── Records for the task
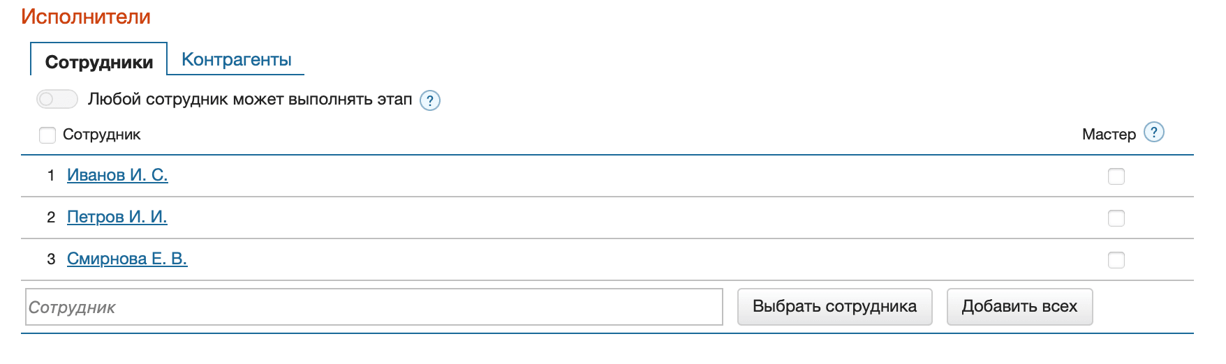Screen dimensions: 1226x364
Task: Click the Любой сотрудник может выполнять этап label
Action: 250,100
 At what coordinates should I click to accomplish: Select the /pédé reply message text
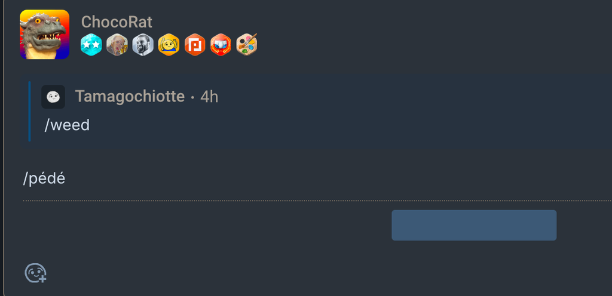(x=44, y=179)
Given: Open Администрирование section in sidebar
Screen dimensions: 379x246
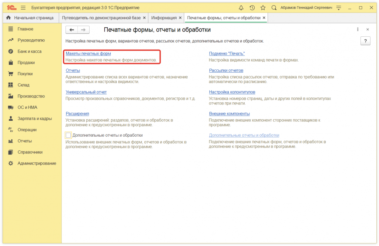Looking at the screenshot, I should (37, 163).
────
__Set exercise__. Convert the listing above into a numbered list, skipping any blank lines and leaving the pictures out.

__Answer for the task__.
1. Screen dimensions: 1226x364
2. Task: Click the Любой сотрудник может выполнять этап label
3. Action: 250,100
4.  At what coordinates should I click to accomplish: Select the /pédé reply message text
5. (x=44, y=179)
6. Given: Open Администрирование section in sidebar
7. Screen dimensions: 379x246
8. Looking at the screenshot, I should (37, 163).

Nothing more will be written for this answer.